▶ ASSIGNED TASK
Please reproduce the essay on Whiteness from "Amy Howton wrote" up to and including "it never happened.", changing "forgetfulness" to "absentmindedness".

▶ DOCUMENT EXTRACT
>>>

Let me first start off by saying that Whiteness doesn’t just live in White people. We are all swimming in to waters of what is right, real, and true as White and male. Because of this we all fall into this false belief system at some time in our life.
I first heard the idea that Whiteness was a mental illness from one of my elders years ago. At the time I didn’t fully buy into it but I’m starting to see it differently now. The elder said to me something to the effect of, "Whiteness is a kind of mental illness. Because it looks at things and doesn’t see what’s there but sees what the illness has told them is appropriate to see. It lacks a true moral compass. It sees what centuries of conditioning and DNA has trained it to see."
I have seen this kind of mental blindness before in my friend who is schizophrenic. She sees and believes things that aren’t there, that aren’t true, they aren’t truth. But they are true to her in the moment, They are just as real as anything to her. This illness had my friend knock on a strangers door and demand his car keys so she could drive to New York. This story was so real to her that he had to pull a gun on her before she left his house.
The problem with Whiteness as a mental illness, is that it not only believes what it is seeing is true but it thinks its true for everyone. It reduces all other stories as just a difference of opinion. It thinks that everyone should honor this truth that they are holding and if others don’t they feel as if they are not being seen or acknowledged. You see, they can’t really see themselves so how could they think anyone else could ever really see them.
Amy Howton wrote in our book The InnerGround Railroad: A 40 Day Journey to Remembering Soul & Spirit, “Waking up to these truths can be painful. What I’ve found most painful is our not-seeing, is our willful blindness— the fact that we’ve been choosing to live all this time, unawake. The truth that somehow, unbeknownst to ourselves, we have assumed the position of purveyors of half-truths that in essence reduces the humanity of those we love and ourselves.”
I have experienced this often but it’s just been lately that I have been seeing the unconsciousness of these actions. Often it can look like forgetfulness but I think it’s deeper than that. I think there is a way that these things that don’t fit with the Whiteness story overloads the system and boots it out. Its as if it never happened.
Last year I wrote a journal entry while struggling with this very thing with two different people (who happened to be White) in my life that I love and care about. I wrote:
"I’m struggling at this moment in the middle of this sea of Whiteness to keep hold of my own sanity. I’m struggling to know if what I am seeing and feeling is true. I’m in my own kind of hand to hand combat with the angels. Can I believe what I know is true when another’s story is so very different?
Strangely enough I’m even caught in between one who says we are family where there is very little evidence around this statement besides the pictures on the wall of me and my children and the years of knowing each other that says that this is true.

<<<

▶ DATASET RECORDS
>>>

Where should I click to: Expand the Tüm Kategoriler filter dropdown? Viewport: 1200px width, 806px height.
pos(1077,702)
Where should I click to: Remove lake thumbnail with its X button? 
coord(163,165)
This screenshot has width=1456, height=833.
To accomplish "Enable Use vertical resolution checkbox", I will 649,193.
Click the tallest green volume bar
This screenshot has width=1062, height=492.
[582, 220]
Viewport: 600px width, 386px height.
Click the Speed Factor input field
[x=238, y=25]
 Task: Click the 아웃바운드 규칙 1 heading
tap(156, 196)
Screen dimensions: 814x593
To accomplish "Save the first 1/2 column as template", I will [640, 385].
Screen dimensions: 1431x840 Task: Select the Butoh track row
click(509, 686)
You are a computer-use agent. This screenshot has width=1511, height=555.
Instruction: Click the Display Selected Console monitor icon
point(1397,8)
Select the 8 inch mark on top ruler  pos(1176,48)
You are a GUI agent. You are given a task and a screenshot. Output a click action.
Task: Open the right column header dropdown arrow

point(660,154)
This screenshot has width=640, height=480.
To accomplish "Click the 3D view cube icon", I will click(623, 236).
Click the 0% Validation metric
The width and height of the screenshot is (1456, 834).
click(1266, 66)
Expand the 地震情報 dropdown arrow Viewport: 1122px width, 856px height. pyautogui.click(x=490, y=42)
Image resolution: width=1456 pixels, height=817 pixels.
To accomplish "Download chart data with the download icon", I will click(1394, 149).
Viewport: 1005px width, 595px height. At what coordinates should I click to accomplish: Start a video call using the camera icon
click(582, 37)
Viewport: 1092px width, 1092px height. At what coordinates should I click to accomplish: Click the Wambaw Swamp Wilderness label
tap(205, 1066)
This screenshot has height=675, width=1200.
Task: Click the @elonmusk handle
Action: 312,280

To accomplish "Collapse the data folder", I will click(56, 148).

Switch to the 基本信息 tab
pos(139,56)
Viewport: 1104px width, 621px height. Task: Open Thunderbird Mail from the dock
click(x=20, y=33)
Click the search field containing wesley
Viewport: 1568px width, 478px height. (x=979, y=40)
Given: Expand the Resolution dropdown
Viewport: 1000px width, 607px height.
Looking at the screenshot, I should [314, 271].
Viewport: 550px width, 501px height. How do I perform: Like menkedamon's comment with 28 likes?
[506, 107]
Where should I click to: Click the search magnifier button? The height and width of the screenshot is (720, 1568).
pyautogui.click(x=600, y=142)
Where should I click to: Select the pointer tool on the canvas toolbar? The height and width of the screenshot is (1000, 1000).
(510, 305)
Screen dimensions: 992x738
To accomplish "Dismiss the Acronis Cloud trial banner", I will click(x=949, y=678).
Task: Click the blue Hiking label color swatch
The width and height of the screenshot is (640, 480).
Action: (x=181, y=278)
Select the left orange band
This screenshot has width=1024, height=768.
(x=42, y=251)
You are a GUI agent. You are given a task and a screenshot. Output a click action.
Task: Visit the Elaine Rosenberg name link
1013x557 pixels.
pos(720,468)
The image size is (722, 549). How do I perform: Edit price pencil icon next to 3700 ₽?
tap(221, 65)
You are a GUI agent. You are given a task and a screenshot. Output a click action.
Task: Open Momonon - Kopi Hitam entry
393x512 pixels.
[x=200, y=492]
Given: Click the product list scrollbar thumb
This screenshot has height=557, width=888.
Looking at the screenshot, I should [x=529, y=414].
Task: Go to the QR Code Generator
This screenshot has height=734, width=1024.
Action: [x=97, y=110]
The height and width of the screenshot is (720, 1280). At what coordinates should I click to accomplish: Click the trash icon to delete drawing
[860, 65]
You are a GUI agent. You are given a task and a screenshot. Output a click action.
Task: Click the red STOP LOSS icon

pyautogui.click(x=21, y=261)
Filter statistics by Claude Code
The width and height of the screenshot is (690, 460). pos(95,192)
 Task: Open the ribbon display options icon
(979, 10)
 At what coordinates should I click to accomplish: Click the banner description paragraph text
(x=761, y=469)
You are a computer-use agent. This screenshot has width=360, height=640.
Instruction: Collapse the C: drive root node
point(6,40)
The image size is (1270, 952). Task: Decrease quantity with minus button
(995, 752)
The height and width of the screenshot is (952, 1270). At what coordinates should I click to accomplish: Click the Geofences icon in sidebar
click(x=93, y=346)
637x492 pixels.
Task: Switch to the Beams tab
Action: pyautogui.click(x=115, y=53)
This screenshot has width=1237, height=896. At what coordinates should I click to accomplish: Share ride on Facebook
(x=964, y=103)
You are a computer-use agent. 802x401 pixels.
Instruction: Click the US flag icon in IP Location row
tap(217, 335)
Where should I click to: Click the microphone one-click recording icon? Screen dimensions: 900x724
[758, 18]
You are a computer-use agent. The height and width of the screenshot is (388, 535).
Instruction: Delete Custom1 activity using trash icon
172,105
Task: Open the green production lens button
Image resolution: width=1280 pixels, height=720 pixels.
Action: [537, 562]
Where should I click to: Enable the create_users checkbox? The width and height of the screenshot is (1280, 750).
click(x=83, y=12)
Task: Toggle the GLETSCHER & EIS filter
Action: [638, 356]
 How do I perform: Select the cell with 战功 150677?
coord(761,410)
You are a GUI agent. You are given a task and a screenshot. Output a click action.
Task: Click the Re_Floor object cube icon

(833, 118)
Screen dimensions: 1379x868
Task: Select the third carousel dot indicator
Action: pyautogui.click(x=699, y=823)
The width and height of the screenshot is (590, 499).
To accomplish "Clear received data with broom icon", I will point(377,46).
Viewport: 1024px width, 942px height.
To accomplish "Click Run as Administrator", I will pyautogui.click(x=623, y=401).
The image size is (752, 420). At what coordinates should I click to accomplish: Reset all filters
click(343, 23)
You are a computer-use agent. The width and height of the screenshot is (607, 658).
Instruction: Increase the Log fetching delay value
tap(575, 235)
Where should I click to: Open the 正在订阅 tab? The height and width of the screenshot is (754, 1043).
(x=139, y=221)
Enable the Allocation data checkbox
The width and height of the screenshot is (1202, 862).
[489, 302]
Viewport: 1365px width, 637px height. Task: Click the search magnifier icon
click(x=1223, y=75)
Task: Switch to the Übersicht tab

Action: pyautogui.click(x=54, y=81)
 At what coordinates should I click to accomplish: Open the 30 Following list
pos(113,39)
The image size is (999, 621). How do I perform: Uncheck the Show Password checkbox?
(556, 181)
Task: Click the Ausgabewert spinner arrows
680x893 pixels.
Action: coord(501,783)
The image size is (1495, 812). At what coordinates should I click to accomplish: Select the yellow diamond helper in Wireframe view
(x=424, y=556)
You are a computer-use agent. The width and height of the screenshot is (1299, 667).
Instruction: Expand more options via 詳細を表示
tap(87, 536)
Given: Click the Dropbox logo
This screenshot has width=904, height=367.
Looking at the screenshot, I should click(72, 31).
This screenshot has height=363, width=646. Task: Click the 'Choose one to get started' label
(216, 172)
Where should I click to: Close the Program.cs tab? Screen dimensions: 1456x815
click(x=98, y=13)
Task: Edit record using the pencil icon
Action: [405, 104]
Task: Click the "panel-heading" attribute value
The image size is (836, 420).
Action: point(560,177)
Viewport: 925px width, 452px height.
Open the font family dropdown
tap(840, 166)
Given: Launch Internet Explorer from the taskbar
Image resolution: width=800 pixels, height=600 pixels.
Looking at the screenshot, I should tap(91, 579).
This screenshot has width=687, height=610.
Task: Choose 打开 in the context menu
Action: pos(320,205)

<<<

▶ SOLUTION TO THIS EXERCISE
Amy Howton wrote in our book The InnerGround Railroad: A 40 Day Journey to Remembering Soul & Spirit, “Waking up to these truths can be painful. What I’ve found most painful is our not-seeing, is our willful blindness— the fact that we’ve been choosing to live all this time, unawake. The truth that somehow, unbeknownst to ourselves, we have assumed the position of purveyors of half-truths that in essence reduces the humanity of those we love and ourselves.”
I have experienced this often but it’s just been lately that I have been seeing the unconsciousness of these actions. Often it can look like absentmindedness but I think it’s deeper than that. I think there is a way that these things that don’t fit with the Whiteness story overloads the system and boots it out. Its as if it never happened.